What is the legal structure of a construction and engineering project?

The key legal pillars of a construction project are: the parties, procurement, contracts, insurance and legislation and regulation.

The parties

  • The employer (also known as the client, the developer or the purchaser) is the person for whose benefit the work is carried out.
  • The contractor (also known as a constructor, builder or supplier) builds the project and may also carry out design.
  • Professional consultants such as architects, engineers, project managers or quantity surveyors design and manage the project.
  • Sub-contractors, employed by the contractor, usually carry out the majority of the physical site works (which can include design).

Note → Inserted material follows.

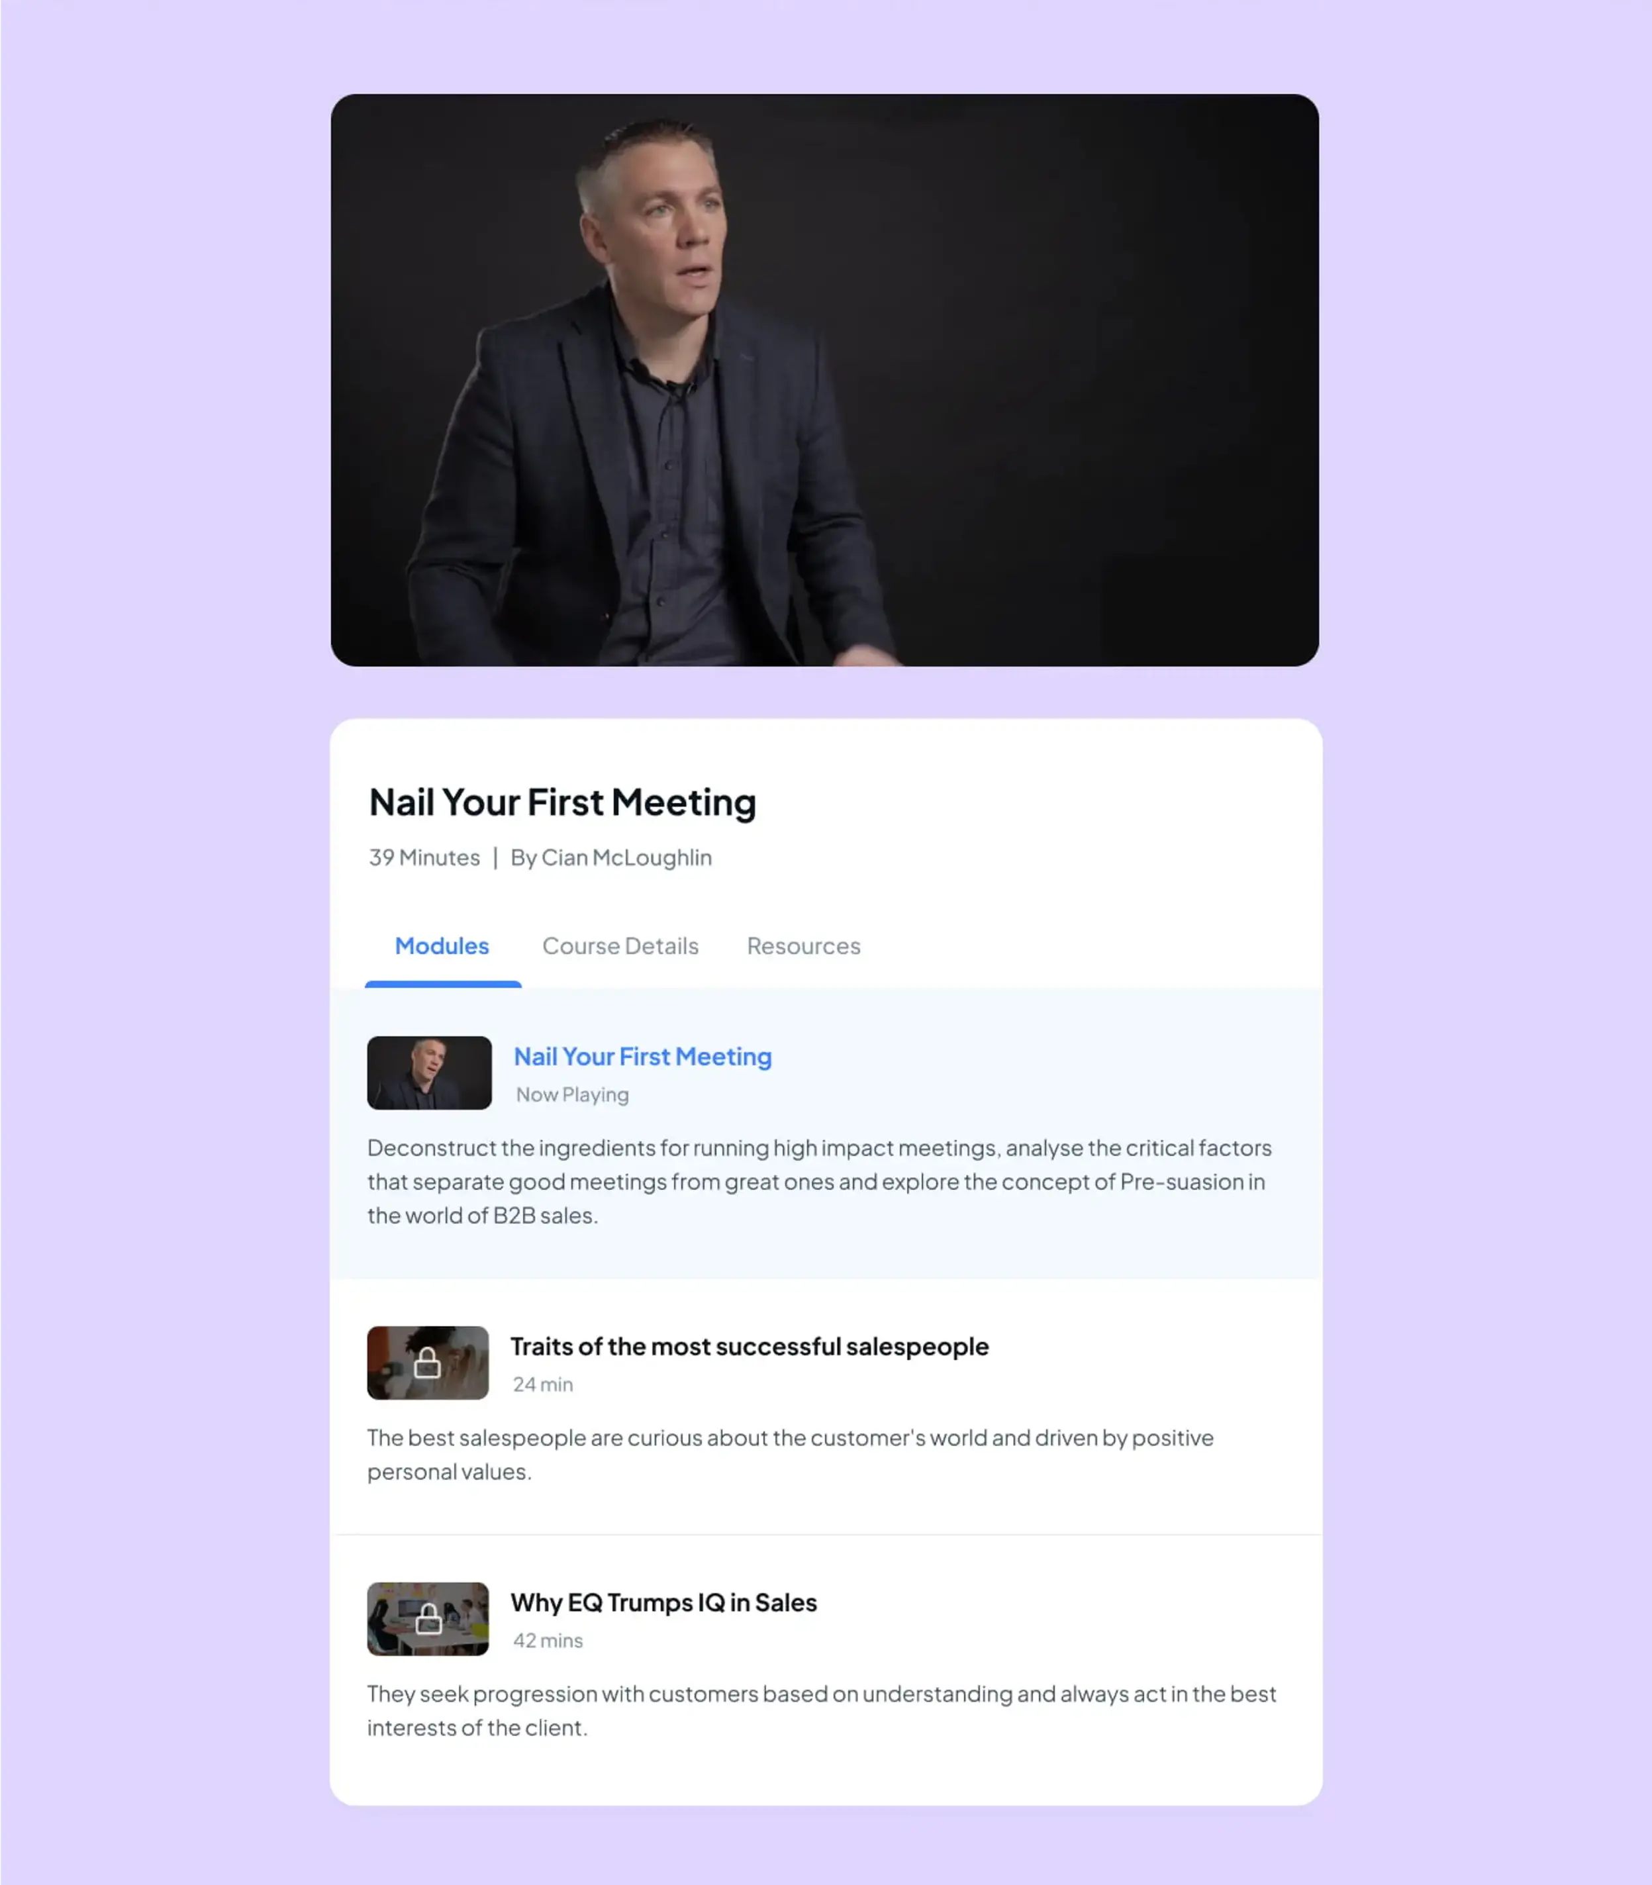Click the Now Playing label
The width and height of the screenshot is (1652, 1885).
pos(572,1095)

(See Practice note, Parties to a construction contract (www.practicallaw.com/5-386-5860).)

Procurement

"Procurement" in a construction project refers to the process of purchasing goods and services from conception to completion. It is a vital part of the overall construction process (see Practice note, Procurement: common construction procurement methods (www.practicallaw.com/9-329-1308)). Historically, responsibility for designing a project was split from the responsibility for its construction. Today, "design and build" contracts, where the contractor both designs and constructs the project, are also common (see Practice note, Procurement route: design and build procurement (www.practicallaw.com/6-376-3535)).

Contracts

Professional institutions and trade bodies produce standard form construction contracts (see Practice note, Construction standard form contracts: what are they and where can I buy a copy? (www.practicallaw.com/3-502-2528)).

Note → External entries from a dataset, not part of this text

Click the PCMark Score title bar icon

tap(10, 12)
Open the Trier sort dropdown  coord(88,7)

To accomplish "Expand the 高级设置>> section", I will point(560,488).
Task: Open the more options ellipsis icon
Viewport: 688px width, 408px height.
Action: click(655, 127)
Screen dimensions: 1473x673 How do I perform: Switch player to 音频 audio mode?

Employers often ask for changes to standard form building contracts, particularly as some standard form contracts favour one of the parties to that contract. (For example, see Standard document, Schedule of amendments to JCT Standard Building Contract, 2011 edition (www.practicallaw.com/3-507-1222).) Many employers use bespoke professional appointment contracts to appoint professional consultants. (For example, see Standard document, Professional appointment (www.practicallaw.com/5-382-5666).)

A typical construction project also uses bonds (www.practicallaw.com/0-107-6503), parent company guarantees, collateral warranties (www.practicallaw.com/1-107-5937) (or schedules of third party rights), deeds of assignment and deeds of novation. (See Key reading: Contracts.)

Insurance

Precise and detailed insurance arrangements are a vital component of a construction project. The employer must understand any insurance requirements imposed on it. Often, an employer will jointly insure the construction of a building in its own name and in those of its contractors and sub-contractors. (See Practice note, Insurance in construction and engineering projects (www.practicallaw.com/3-383-2074).)

Legislation and regulation

 

As a non-specialist, how do I run a construction project?

  • Get good advice early. Obtain recommendations for a professional adviser, such as an architect or a project manager, from others who have recently procured a construction project.
  • Give the project time:
    • it is cheaper and more effective to devote more of your time early in the project, rather than make expensive changes during construction; or
    • if your time is limited, consider appointing someone to act on your behalf. Give them authority to make everyday decisions.
  • Accept some compromise. You may have to make a trade-off between the time to complete the project, additional (or reduced) cost to complete and the quality of the completed project.
 

When might I need a specialist construction lawyer?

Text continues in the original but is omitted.